[PATCH] D38978: [OpenMP] Enable the lowering of implicitly shared variables in OpenMP GPU-offloaded target regions to the GPU shared memory

Fri Jan 5 02:57:50 PST 2018

gtbercea added a comment.

In https://reviews.llvm.org/D38978#967485, @tra wrote:

> Dotting the 'i's on the questions that were not replied to directly.
>
> In https://reviews.llvm.org/D38978#899205, @tra wrote:
>
> > Considering that device-side code tends to be heavily inlined, it may be prudent to add an option to control the total size of shared memory we allow to be used for this purpose.
>
>
> I'm still curious to hear what do you plan to do when your depot use grows beyond certain limit. At the very least there's the physical limit on shared memory size. Shared memory use also affects how many threads can be launched which has large impact on performance. IMO having some sort of user-controllable threshold would be very desirable.

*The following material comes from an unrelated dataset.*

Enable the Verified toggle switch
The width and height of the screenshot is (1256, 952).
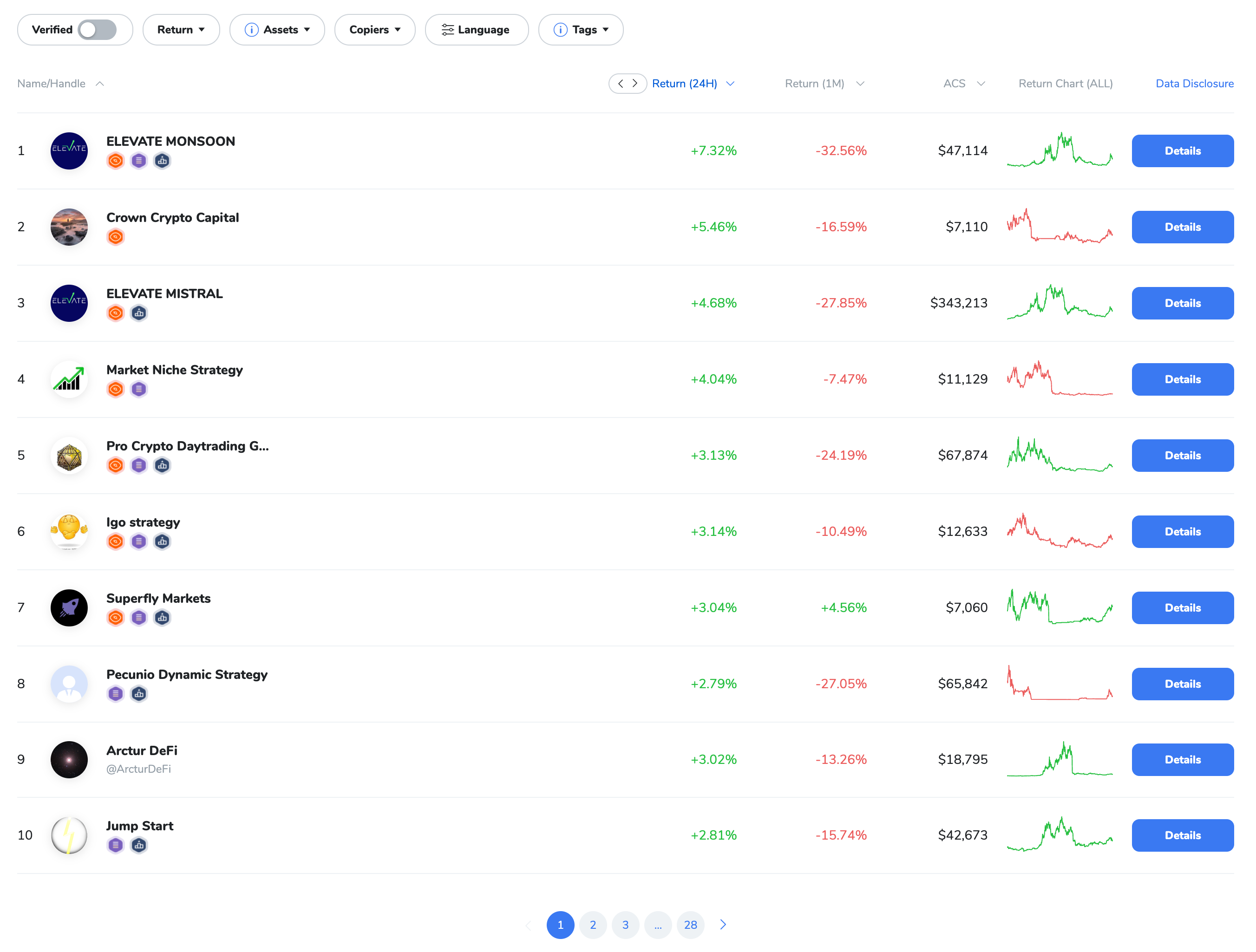coord(95,30)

When shared memory isn't enough to hold the shared depot, global memory will be used instead. That is a scheme which will be covered by a future patch.

> 
> 
>> In case your passes are not executed (or didn't move anything to shared memory), is there any impact on the generated PTX. I.e. can ptxas successfully optimize unused shared memory away?
> 
> This may have been addressed by the no-shared-depot.ll test. It would be nice to add few comments in the tests explaining what they do.

Done.

> 
> 
>> If the code intentionally wants to allocate something in local memory, would the allocation ever be moved to shared memory by your pass? If so, how would I prevent that?
> 
> AFAICT this functionality only applies to functions with `has-nvptx-shared-depot` attribute. Works for me.

That's right.

================
Comment at: test/CodeGen/NVPTX/insert-shared-depot.ll:29
+define void @kernel() #0 {
+; LABEL: @linsert_shared_depot
+  %A = alloca i32, align 4
----------------
tra wrote:
> 'LABEL' is not a check-prefix and `@linsert_shared_depot` is not this function's name, so I'm puzzled what this line is supposed to do.  Did you intend `<prefix>-LABEL: @kernel` ?
> 
> This appears in all the test cases in the patch.
This is modeled after the lower-alloca.ll test which has a similar label. The label is always equal to the name of the test file. In this particular case there is a typo, it should be "insert_shared_depot" not "linsert_shared_depot"

https://reviews.llvm.org/D38978